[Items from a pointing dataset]
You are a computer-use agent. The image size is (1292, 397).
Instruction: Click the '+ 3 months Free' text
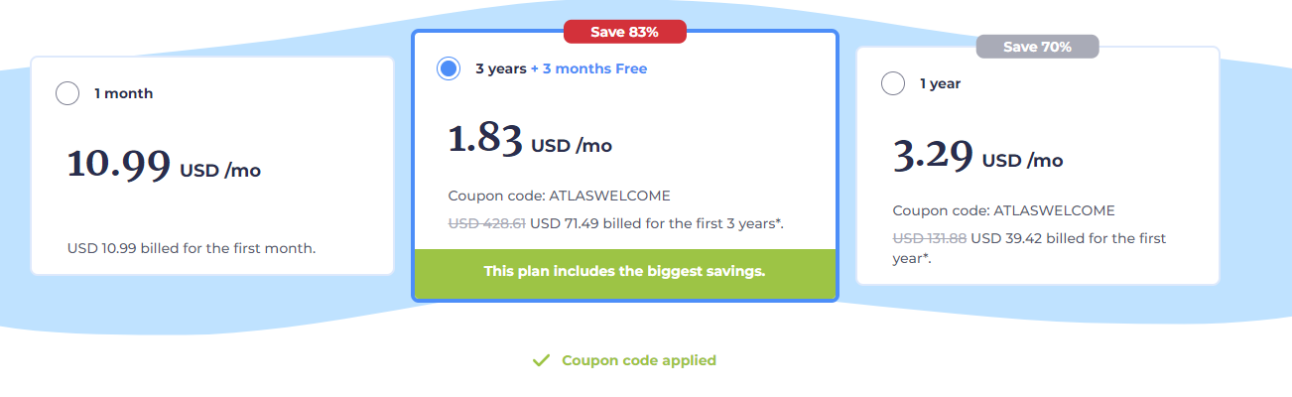tap(588, 68)
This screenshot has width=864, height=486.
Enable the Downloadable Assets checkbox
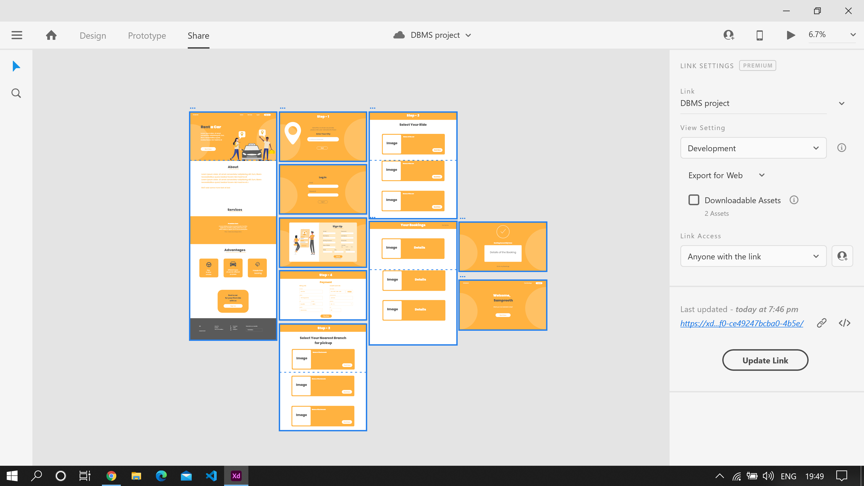(694, 200)
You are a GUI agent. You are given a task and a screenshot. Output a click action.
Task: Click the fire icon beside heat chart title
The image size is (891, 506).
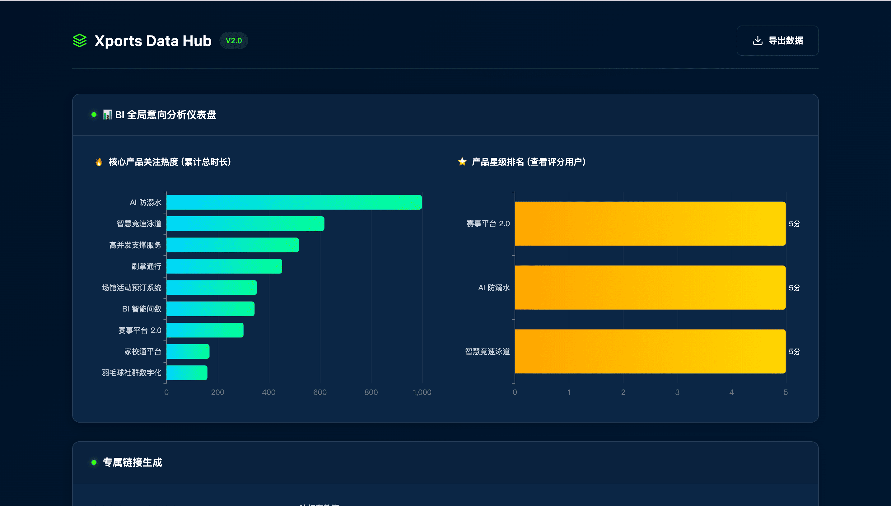coord(99,162)
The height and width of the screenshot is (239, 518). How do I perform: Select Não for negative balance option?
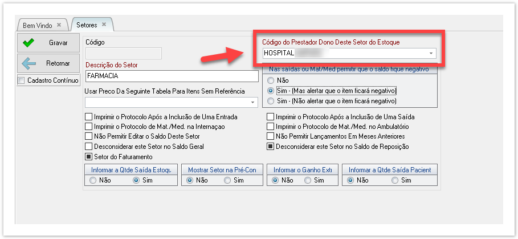point(271,81)
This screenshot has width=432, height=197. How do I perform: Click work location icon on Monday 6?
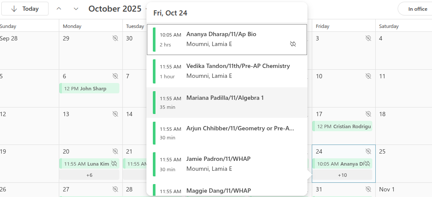coord(115,76)
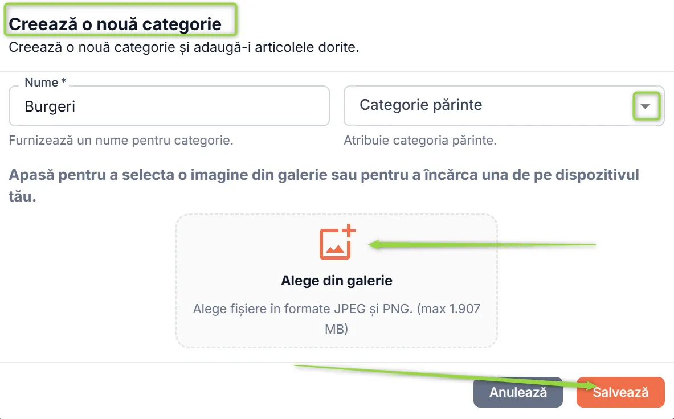Click the JPEG and PNG file format note

coord(337,319)
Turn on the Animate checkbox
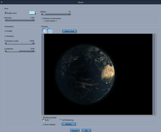The width and height of the screenshot is (161, 132). 5,36
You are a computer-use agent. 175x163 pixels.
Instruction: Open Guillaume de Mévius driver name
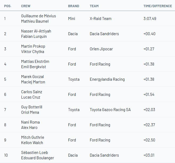point(39,16)
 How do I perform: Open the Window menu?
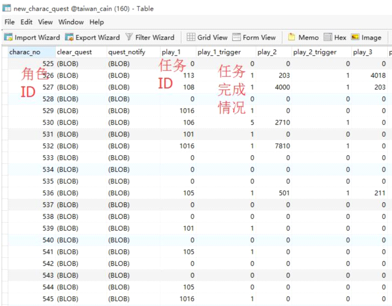pos(71,22)
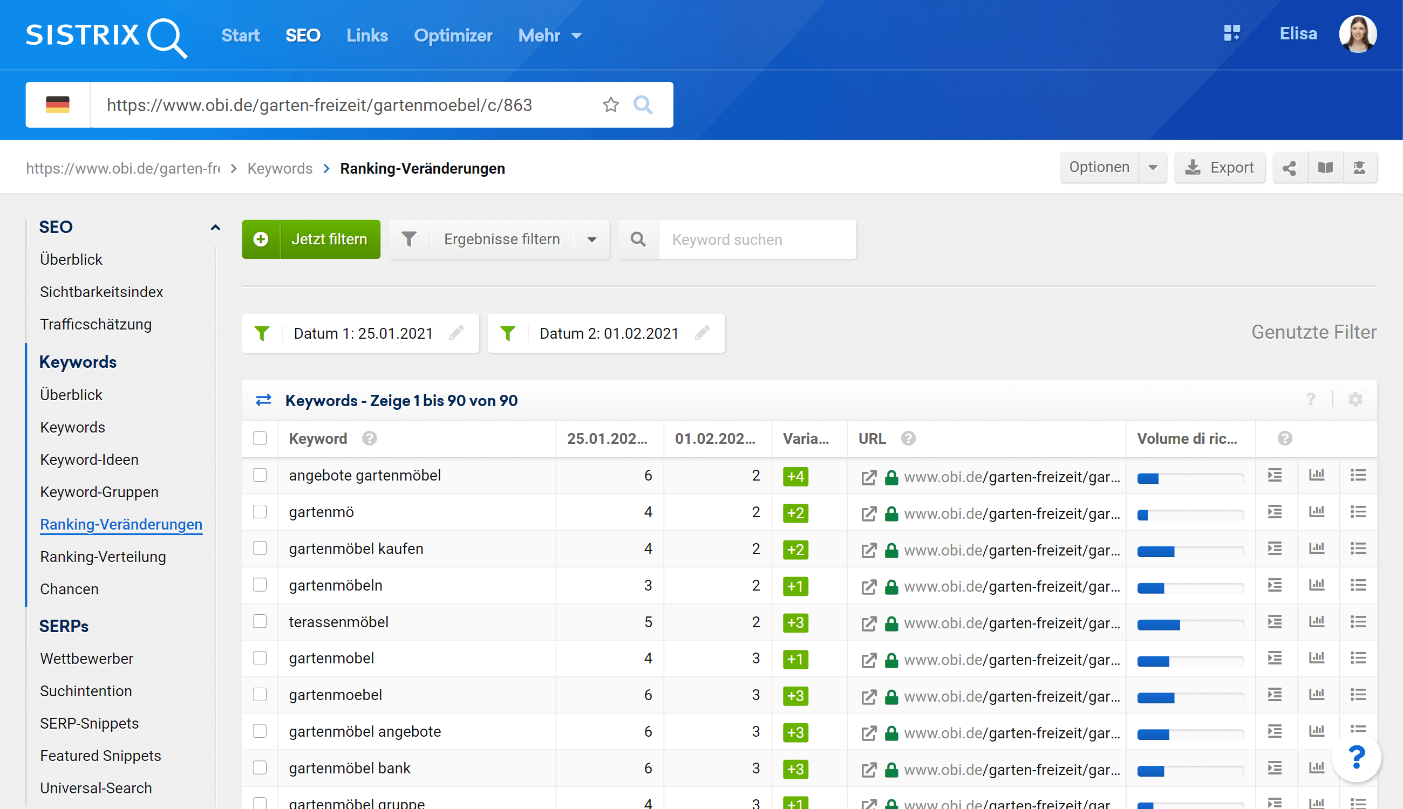Toggle the select-all checkbox in table header
Screen dimensions: 1403x809
coord(260,438)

### WHAT TO PRODUCE
Write out the items again starting at the line that contains "You are a computer-use agent. 175x163 pixels." and ending at the end of the items, replacing "Window" with "View" and keeping everything else unchanged. Leave the pictures out of your answer.

### EXPECTED ANSWER
You are a computer-use agent. 175x163 pixels.
Instruction: Open Guillaume de Mévius driver name
point(39,16)
 How do I perform: Open the View menu?
pos(71,22)
Toggle the select-all checkbox in table header
Screen dimensions: 1403x809
coord(260,438)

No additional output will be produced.